2010/09/21

「特殊相対性の女」公演レポート(3)

三木義一が用意してくれた映像には、さまざまなものが写っています。海、空、建物、地面、車……
これは時間軸にそって並べられ、私たちが動かすことはできないんですが、いつどこでどんな映像が現れるのかは、私たちはわざと見ないまま、知らないままステージに出ました。
ここでは庭の隅っこが写っていて、その映像のまだらな光のなかに役者と朗読者が入っている光景が、なかなかおもしろい感じです。私の演奏も、写っている映像によって影響を受けます。
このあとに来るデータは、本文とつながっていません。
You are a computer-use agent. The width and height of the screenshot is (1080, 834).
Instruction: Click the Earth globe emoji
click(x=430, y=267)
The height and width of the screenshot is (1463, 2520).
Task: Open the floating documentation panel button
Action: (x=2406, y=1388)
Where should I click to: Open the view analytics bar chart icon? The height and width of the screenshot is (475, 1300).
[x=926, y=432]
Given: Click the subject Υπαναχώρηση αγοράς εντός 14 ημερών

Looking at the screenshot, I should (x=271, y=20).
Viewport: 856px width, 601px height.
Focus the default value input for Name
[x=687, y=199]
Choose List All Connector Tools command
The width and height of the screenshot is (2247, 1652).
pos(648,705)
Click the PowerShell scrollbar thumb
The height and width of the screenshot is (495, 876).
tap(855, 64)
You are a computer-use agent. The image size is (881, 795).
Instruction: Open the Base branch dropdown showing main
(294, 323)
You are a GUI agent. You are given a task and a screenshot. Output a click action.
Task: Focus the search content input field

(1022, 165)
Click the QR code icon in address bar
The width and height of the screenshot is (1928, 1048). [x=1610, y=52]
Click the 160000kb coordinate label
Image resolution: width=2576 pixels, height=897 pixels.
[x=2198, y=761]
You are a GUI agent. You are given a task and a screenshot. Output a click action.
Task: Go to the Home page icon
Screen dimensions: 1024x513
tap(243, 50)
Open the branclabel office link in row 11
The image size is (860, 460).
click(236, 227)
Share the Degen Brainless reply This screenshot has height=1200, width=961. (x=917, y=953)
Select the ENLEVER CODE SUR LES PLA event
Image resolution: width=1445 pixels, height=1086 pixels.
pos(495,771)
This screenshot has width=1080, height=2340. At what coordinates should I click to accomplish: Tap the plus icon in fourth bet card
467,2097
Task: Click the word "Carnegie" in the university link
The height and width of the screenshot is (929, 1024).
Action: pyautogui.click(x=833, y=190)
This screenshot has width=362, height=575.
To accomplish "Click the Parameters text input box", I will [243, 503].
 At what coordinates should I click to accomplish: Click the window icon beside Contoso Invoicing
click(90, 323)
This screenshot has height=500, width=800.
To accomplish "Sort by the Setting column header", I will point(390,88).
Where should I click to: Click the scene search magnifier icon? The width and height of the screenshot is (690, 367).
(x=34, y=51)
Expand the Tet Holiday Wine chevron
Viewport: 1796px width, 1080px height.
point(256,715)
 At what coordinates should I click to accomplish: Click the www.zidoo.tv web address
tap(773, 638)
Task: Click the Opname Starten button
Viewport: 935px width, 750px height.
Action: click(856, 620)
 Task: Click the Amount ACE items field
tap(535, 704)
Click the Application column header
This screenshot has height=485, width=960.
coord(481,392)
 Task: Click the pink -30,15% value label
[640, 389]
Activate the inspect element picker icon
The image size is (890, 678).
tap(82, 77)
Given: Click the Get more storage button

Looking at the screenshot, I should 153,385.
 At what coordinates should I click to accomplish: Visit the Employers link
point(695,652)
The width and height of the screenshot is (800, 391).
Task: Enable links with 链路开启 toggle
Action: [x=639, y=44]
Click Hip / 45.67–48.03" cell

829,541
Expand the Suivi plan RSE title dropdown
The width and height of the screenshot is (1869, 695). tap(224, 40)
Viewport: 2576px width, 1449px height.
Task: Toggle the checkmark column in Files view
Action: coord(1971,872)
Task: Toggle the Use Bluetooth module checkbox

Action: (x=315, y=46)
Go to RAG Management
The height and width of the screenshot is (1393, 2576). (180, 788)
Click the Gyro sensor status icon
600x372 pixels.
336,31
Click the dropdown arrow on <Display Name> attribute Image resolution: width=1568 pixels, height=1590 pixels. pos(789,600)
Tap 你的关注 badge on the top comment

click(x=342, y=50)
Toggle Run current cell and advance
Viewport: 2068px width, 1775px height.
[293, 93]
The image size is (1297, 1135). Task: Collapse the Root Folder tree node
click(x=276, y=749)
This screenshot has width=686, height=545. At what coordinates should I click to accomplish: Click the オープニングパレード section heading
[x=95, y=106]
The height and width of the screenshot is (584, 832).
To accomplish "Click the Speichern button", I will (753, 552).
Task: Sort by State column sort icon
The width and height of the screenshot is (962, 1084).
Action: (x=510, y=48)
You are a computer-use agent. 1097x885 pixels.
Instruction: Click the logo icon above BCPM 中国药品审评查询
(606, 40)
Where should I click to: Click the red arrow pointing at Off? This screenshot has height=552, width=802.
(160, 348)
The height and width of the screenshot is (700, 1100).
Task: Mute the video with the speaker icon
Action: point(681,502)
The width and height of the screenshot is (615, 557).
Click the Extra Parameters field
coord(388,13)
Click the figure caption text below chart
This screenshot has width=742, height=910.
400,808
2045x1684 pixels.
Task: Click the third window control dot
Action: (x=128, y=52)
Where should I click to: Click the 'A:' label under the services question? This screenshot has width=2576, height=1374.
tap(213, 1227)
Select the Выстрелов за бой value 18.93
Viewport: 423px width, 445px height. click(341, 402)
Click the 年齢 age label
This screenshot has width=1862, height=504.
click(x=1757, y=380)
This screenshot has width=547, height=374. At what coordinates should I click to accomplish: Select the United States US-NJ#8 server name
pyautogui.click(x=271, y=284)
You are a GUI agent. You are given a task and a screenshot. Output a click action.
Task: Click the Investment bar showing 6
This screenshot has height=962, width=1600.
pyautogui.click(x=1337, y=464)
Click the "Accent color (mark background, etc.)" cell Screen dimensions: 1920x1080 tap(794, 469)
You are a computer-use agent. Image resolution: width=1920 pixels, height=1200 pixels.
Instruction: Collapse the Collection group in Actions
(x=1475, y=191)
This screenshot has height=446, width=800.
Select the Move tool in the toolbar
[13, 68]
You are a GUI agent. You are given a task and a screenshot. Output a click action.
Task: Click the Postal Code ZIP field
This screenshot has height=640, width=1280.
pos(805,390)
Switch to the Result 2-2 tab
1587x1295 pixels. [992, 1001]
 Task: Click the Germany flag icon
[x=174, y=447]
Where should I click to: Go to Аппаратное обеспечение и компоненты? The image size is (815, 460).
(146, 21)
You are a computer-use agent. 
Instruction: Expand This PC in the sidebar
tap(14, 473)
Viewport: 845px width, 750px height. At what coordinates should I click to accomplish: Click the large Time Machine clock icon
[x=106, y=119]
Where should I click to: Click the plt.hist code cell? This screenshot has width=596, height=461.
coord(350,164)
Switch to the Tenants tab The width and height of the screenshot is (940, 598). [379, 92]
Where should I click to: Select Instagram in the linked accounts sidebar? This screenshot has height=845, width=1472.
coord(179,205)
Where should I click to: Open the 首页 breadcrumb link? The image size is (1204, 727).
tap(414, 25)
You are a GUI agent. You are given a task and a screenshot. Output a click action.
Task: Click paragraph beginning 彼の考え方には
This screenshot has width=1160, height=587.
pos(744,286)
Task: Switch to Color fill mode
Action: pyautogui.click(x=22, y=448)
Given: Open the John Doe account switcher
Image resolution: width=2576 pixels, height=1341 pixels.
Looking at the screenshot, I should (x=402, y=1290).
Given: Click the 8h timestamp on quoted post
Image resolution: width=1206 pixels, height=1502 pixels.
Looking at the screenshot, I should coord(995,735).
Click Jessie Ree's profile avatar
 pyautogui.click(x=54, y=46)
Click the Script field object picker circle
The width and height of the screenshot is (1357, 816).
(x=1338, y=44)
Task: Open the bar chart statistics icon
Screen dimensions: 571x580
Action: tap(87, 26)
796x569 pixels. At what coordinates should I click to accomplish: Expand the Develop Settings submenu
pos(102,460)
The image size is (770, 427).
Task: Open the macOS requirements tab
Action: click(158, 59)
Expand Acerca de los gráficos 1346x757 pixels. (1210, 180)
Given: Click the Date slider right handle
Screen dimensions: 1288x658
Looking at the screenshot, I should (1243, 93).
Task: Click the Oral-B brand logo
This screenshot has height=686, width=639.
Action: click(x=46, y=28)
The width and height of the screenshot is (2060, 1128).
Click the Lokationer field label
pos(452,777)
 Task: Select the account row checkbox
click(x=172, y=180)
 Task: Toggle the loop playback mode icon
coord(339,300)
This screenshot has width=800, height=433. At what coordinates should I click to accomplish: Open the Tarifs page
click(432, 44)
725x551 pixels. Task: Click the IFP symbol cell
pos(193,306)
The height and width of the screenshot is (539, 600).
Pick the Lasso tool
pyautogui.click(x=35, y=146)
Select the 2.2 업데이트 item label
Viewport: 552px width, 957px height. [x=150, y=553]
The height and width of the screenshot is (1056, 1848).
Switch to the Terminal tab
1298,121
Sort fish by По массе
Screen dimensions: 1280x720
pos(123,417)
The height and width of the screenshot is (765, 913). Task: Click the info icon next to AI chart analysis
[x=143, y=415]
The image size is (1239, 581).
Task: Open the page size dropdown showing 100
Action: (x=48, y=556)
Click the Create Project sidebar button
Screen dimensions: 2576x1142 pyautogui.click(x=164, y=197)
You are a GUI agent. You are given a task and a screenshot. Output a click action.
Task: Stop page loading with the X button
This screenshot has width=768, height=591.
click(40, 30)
野々宮卯妙が低い声で読むなか、石村みかはときおりコンテンポラリーダンスのような動きを見せます。
ときにゆっくりと、ときに激しく、セリフがないときも動きます。朗読の言葉に触発されて動くのかもしれませんし、わき起こるままの自分の衝動で動いているのかもしれません。
パフォーマンスは朗読、演劇、音楽、ダンス、美術、そういったものをすべて含み、あるいはすべての枠を越えることをねらっています。

プレゼンス=いまここにあること、自分自身であること、過去にも未来にもとらわれないいまこの瞬間を賭して、役者と朗読者と演奏家の表現が映像の前で交錯します。
石村みかはなにやら顔に塗りたくり、髪もぐしゃぐしゃにしてなにかまぶしています。